COSMOPOLIS, Wash. - Mill Creek drive in Cosmopolis will remain closed for a couple weeks after flood waters collapsed a culvert under the roadway, displacing enough dirt to make a 12 foot deep whole almost as wide as the two lane road.
Mayor Vickie Raines met with city staff yesterday morning to discuss options "I think we have a good plan in place as far as getting a temporary fix to get it open for citizens to travel over safely. Then planning that we are doing with regards to the dam, we're going to have to go in and do a permanent fix, what that fix will be we don't know yet."
The dam breached in 2008, in it's absence, the park below and two 4 foot culverts under Mill Creek drive become the reservoir for flood waters during major storms. At some point one of those culverts collapsed, displacing 40 to 50 cubic yards of fill under the road, and creating a sink hole twice the size of the Honda Pilot that fell into it Monday afternoon. A mother and two children were rescued from that vehicle.

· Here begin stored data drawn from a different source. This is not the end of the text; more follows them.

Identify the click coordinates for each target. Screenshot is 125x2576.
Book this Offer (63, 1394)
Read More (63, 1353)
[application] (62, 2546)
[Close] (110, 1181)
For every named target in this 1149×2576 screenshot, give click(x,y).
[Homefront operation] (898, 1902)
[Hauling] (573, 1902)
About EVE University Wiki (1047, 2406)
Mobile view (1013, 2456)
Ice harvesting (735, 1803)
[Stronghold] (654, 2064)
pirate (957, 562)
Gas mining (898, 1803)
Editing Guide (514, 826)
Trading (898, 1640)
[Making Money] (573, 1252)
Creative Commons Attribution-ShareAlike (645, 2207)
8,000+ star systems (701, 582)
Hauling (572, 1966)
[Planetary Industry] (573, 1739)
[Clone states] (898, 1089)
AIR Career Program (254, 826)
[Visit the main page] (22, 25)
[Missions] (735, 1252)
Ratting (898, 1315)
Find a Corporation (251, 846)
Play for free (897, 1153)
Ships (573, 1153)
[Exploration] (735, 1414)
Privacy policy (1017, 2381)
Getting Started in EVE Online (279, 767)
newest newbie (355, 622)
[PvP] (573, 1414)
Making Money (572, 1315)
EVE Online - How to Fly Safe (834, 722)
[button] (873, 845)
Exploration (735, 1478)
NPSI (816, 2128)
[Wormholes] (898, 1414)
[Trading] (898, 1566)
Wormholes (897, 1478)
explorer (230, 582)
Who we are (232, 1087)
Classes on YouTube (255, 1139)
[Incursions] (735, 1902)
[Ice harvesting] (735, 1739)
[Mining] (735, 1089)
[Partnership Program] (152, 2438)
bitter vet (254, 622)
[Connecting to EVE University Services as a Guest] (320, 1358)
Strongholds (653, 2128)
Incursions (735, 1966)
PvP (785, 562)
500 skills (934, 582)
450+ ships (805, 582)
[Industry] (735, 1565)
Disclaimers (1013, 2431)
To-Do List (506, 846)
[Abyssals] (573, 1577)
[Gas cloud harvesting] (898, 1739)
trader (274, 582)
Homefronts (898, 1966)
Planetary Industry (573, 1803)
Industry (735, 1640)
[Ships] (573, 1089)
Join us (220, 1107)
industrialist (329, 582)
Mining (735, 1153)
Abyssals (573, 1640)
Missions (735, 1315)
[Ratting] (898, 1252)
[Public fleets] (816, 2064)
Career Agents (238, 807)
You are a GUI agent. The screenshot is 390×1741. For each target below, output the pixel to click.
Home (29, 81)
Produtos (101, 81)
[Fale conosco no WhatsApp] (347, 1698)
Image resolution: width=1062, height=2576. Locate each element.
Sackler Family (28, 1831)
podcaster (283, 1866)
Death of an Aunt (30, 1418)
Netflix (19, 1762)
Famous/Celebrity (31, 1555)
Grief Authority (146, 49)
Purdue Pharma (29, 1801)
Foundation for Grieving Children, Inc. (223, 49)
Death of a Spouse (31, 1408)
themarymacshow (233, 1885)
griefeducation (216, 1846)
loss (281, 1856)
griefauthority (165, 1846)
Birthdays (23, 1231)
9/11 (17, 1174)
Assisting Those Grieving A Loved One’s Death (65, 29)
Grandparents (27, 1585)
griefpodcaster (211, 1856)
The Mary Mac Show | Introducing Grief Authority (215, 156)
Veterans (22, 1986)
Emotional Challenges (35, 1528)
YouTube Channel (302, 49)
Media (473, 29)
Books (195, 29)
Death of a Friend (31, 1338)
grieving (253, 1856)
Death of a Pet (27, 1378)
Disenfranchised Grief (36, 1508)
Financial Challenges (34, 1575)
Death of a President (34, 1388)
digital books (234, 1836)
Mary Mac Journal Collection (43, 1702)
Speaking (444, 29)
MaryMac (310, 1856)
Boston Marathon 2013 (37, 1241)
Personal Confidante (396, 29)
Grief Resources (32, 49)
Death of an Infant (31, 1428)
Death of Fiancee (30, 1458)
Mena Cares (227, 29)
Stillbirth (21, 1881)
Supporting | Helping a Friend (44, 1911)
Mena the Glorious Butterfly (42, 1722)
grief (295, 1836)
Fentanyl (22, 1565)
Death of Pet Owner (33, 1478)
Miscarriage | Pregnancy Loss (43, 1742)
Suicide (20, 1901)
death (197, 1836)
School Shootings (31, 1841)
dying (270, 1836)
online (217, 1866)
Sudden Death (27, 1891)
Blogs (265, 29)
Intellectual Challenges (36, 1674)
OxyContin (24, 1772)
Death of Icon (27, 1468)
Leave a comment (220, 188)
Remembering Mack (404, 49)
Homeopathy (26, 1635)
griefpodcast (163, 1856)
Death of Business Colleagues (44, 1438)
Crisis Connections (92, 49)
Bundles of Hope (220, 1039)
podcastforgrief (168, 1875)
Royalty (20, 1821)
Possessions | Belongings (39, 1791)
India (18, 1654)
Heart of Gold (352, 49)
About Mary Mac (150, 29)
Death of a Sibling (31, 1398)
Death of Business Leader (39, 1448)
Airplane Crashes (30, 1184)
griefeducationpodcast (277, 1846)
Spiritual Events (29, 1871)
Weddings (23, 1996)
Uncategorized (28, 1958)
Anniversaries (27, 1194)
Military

Raines said yesterday "We're very fortunate we didn't have a more serious injury when it occurred. It's twice the size of a hole that it was yesterday and that erosion continues. So that has us a little bit fearful. We met with the Department of Fish and Wildlife, and were pleased to see State Representative Brian Blake here this morning as well to give us some input from their standpoint. Now we're going to get busy and get it reopened." Raines acknowledged that parents living above the closure take that route daily to drop their children off at the elementary school 3 blocks away, for at least the next two weeks residents will be detoured to Altenaeu.
Public Works Director Darrin Raines said Monday that the culverts under 5 streets from the park to the Chehalis river have been moving more water than they was designed to since the dam breached; "The lower part of Mill Creek Park is now basically a pond, and that never happened before with the dam. So now we've lost that flood control aspect, and that has created a lot more strain on these downstream culverts." Options being considered included the rebuilding of the mill creek dam, or culvert improvements to give the creek more room to swell under heavy rains.
Fish Biologist Amy Spoon with the Department of Fish and Wildlife said they would work with the city to get the road reopened quickly, and to get the dam problem fixed in the long run.